▶ Document extract
= = = = =
Вот это место осенним вечером, когда фонтаны спят.

----------


## kybarry

Mother of pearl, in New Jersey it's about 100 degrees today, and will be hotter tomorrow!  This is madness!

----------


## Basil77

> July 13 (Bloomberg) -- Russia’s public-health chief urged companies to adopt a siesta regime for workers struggling to cope with a record heat wave. 
> “Employers should consider moving shifts to earlier and later hours and allowing extended breaks during the peak of the heat,” Gennady Onishchenko said on Rossiya 24 state television. 
> Temperatures have broken July records in dozens of cities in European Russia, including Kazan, Nizhny Novgorod and Samara. Moscow on July 15-16 may break the all-time record of 36.8 degrees Celsius (98.2 Farenheit) set in August 1920, Tatiana Pozdnyakova, chief specialist at the Moscow Meteorological Service, said by phone. 
> The government has declared a state of emergency in 16 grain-producing regions as the worst drought in at least a decade damages crops and livelihoods. Russia, which is vying with Canada to rank as the largest wheat exporter after the U.S., expects this year’s grain harvest to decline at least 12 percent to 85 million metric tons. 
> Temperatures in central Russia will exceed the norm by more than 7 degrees Celsius this week, reaching as high as 38 degrees Celsius in some areas, according to the Meteorological Service’s website.

 http://www.businessweek.com/news/201...heat-wave.html 
Some pictures:  http://english.sina.com/world/p/2010/0712/328872.html

----------


## Hanna

Drunk Russians drown escaping heatwave: http://www.euronews.net/2010/07/15/d...ping-heatwave/ 
Actually it's a sensationalist header and quite silly really
After mentioning about the people who died goes on to say that the heatwave has caused a lot of damage across Russia.

----------


## gRomoZeka

The title gives an impression that all those hundreds of people died because they were drunk. =/

----------


## Hanna

Exactly. This is interesting in a way, because the header is implying that the problem is not the heat, but that people were drunk. Newspaper story spin. I wonder what they would have said if this happened in France or Italy.
= = = = =
▶ Dataset section
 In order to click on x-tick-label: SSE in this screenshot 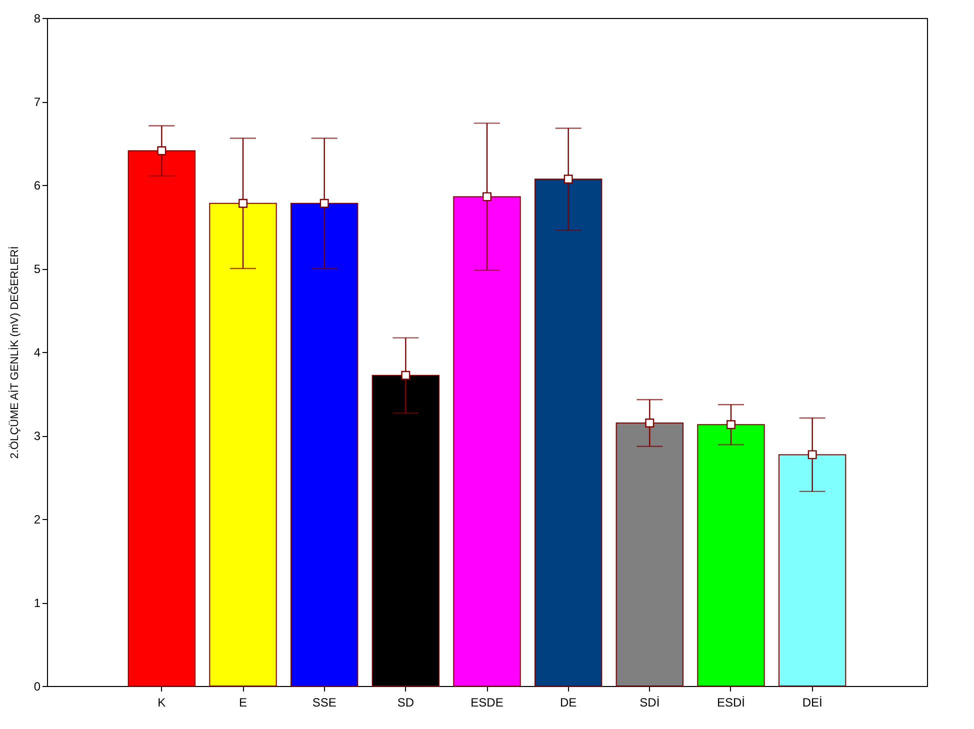, I will do `click(324, 703)`.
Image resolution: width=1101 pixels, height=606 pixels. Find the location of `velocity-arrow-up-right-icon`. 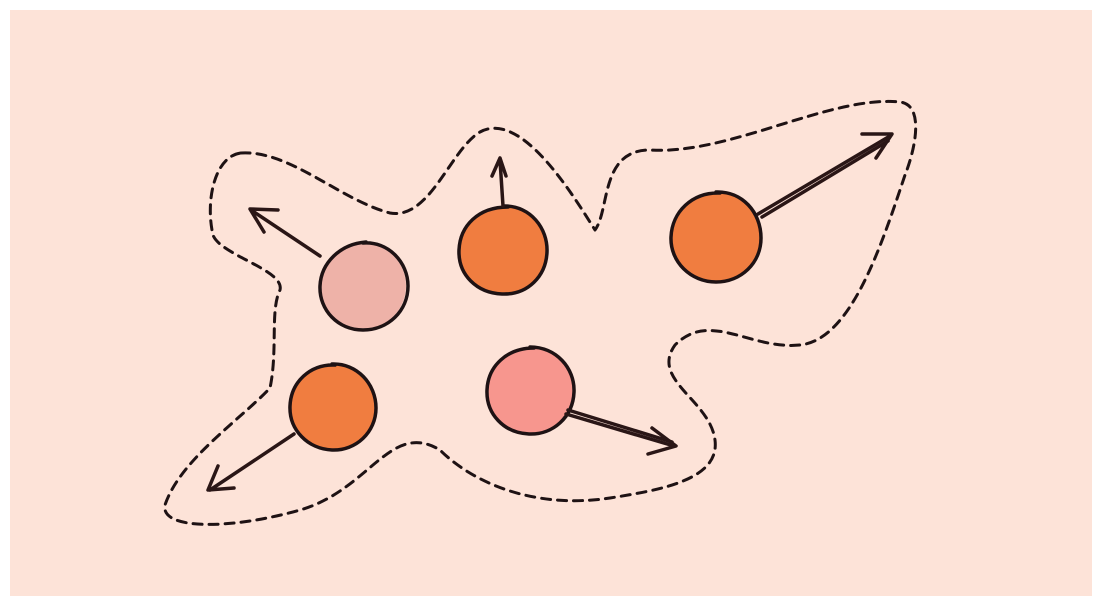

velocity-arrow-up-right-icon is located at coordinates (825, 176).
= = = = =
▶ Work order A
From the heat wave forum thread, echo the passage from "Exactly. This is" up to and including "France or Italy.".
▶ Work order B
Answer these questions from the heat wave forum thread:
(i) What all-time Moscow temperature record might be broken, and when was it set?
(ii) In how many grain-producing regions did the government declare a state of emergency?
(iii) About how hot did the poster kybarry say it was in New Jersey that day?

▶ Worked solution A
Exactly. This is interesting in a way, because the header is implying that the problem is not the heat, but that people were drunk. Newspaper story spin. I wonder what they would have said if this happened in France or Italy.

▶ Worked solution B
(i) 36.8 degrees Celsius (98.2 Fahrenheit), set in August 1920.
(ii) 16.
(iii) About 100 degrees.